After being at the side of the legendary conservative leader Howard Phillips from more than three decades, a Washington-native talked about his boss and friend who died April 20th after a long illness.
“In the 1970s, I went to meetings and so forth with the Conservative Caucus—there was even a 10th Congressional District Conservative Caucus, run by Helen Blackwell—I knew the people there, and one day I casually mentioned: ‘Hey, if you’re ever looking for anybody, let me know,’” said Arthur L. “Art” Harman, who was an aide to Phillips and produced his weekly television show “Conservative Crossroads.”
Harman, who is now a Capitol Hill aide to Rep.

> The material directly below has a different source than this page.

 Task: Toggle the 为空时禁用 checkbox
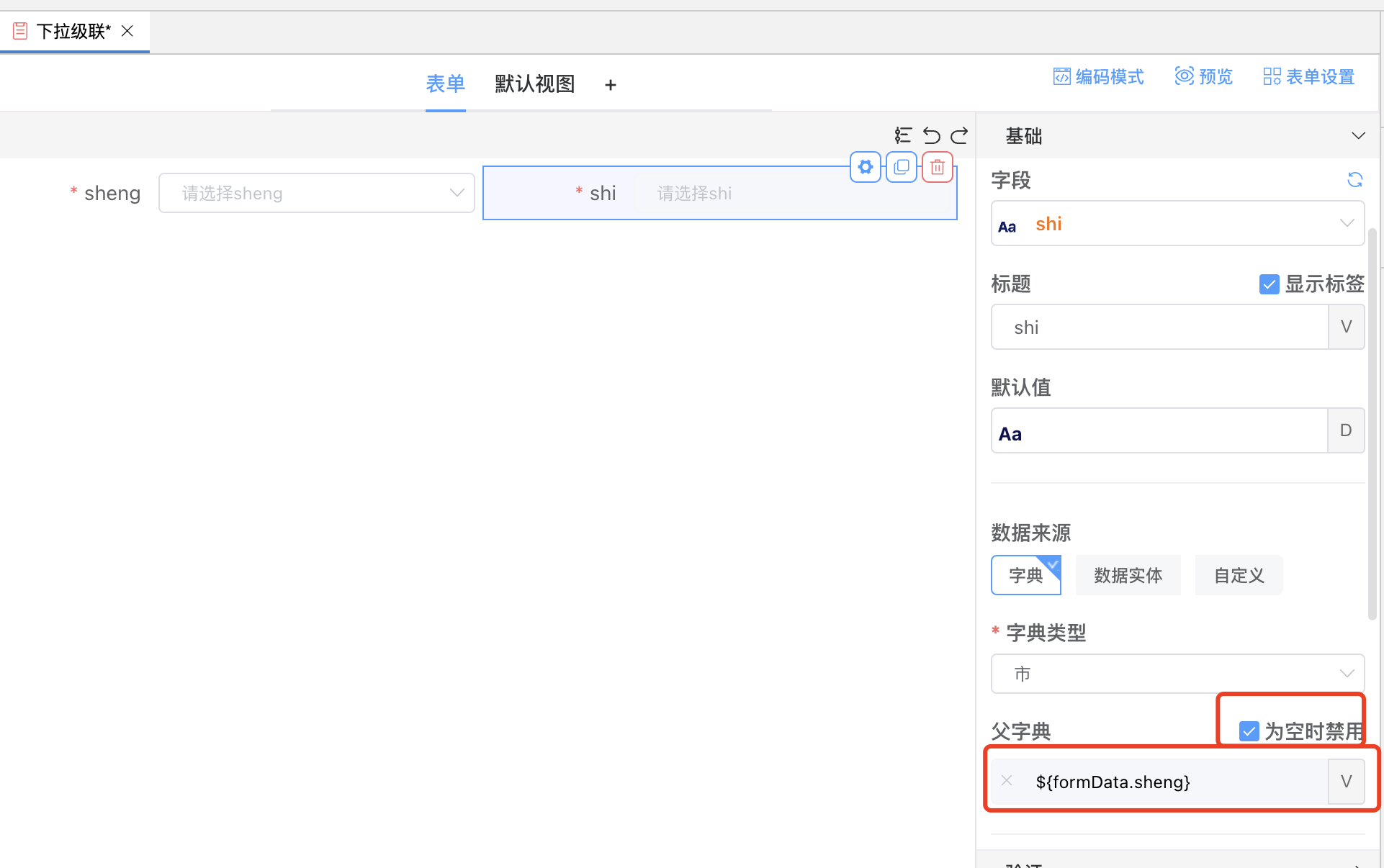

Stephen E. Stockman (R.-Texas), said he got a call the next morning and began a very nice 30-year career at the cutting edge of conservative politics.
The Conservative Caucus was founded by Phillips in 1974, in the aftermath of his resignation as the acting administrator of the Office Economic Opportunity for President Richard M. Nixon. Phillips took the job running OEO for the purposes of dismantling the agency, which had been in-charge of the “War on Poverty.”
Nixon promised Phillips that as the OEO administrator, he would have White House. When Nixon wavered, Philips quit.
Harman said, The Conservative Caucus continues to operate under the leadership of Phillips’ boyhood friend Peter J. Thomas, based in Warrenton, Va. “Howard used to joke that he and Peter ‘grew up in the same slums together.’”
The conservative stalwart was born in Boston Feb. 3, 1941, and although the political tides picked him up and took him away to Washington, but he never stopped loving his hometown or living the lessons he learned on its streets.
His first street fight was the fight over ratification of President James E. Carter’s treaty with Panama’s President Gen. Omar Torrijos, which transferred the canal and the American territory along the canal to the Panamanians.
Harman said ratification battle was the defining moment for the Conservative Caucus, then in its fourth year.
To rally opposition against the treaty, Phillips and Harman traveled across the country bringing the case directly to the American people, he said.
“The canal battle was probably one of the most publically, bitterly fought issues in public policy that I can remember,” he said.
“There were so many stories of how votes were bought or arms were twisted,” he said.